- Document excerpt:
━━━

Phonebloks - designed by Dave Hakkens
What if you could buy a smartphone that would last you for the rest of your life? This was the dream of Dutch designer Dave Hakkens, whose 'Phonebloks' concept aims to decrease waste by offering consumers the opportunity to replace individual components of their phone, while retaining the device's basic frame. In theory, Hakkens believes that choosing separate components could enable users to personalize their mobile phone to their own specifications, adding an improved camera, increased storage or a larger battery, without having to throw the device away and get a new one.
Touch Board: Interactivity Everywhere - designed by Bare Conductive
Turn your wall into a lightswitch, turn your posters interactive, turn any surface into a sensor of any kind. Bare Conductive, a group of London-based designers, last year mounted a KickStarter crowdsourcing campaign to develop a new device that would work with their electrically conductive paint. The Touch Board will allow creative types to make all manner of homegrown projects including interactive books, distance sensors, or sound installations.
The Seaboard Grand - designed by Roland Lamb and Hong-Yeul Eom
The Seaboard is a "tech forward" interpretation of the piano that attempts to reimagine what a keyboard can do. The Seaboard takes the basic layout of a piano but allows a player to "bend" the sound of each note by using a range of different gestures that its inventor Roland Lamb says are based very closely on the gestures people learn when they first pick up the piano. Moving a finger left on a key makes a note 'bend' downwards, moving it right makes it go up a little. Jazz singer Jamie Cullum is among those to have tried the Seaboard.
Ripple, ultra-light timber table - designed by Benjamin Hubert
Designer Benjamin Hubert built a 2.4 metre timber table that could comfortably seat eight dinner guests and is so light it can easily be picked up by one person. The table is made from corrugated Sitka spruce plywood, and is regarded as both environmentally friendly and easy to build and manoeuvre.

━━━

- Data:
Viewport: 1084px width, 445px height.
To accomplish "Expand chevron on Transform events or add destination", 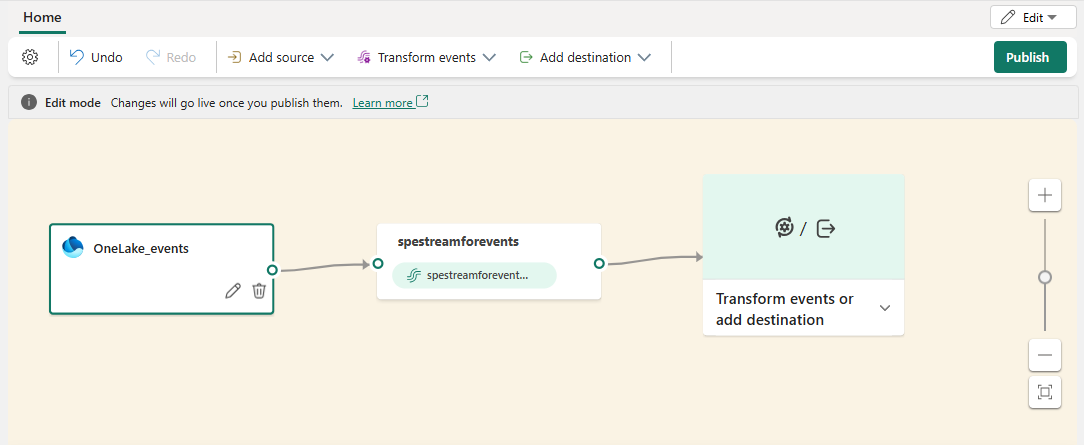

━━━

- Short exercise:
Copy the product design text from "Phonebloks - designed" to "get a new one.", changing "smartphone" to "handset".

- Result of this exercise:
Phonebloks - designed by Dave Hakkens
What if you could buy a handset that would last you for the rest of your life? This was the dream of Dutch designer Dave Hakkens, whose 'Phonebloks' concept aims to decrease waste by offering consumers the opportunity to replace individual components of their phone, while retaining the device's basic frame. In theory, Hakkens believes that choosing separate components could enable users to personalize their mobile phone to their own specifications, adding an improved camera, increased storage or a larger battery, without having to throw the device away and get a new one.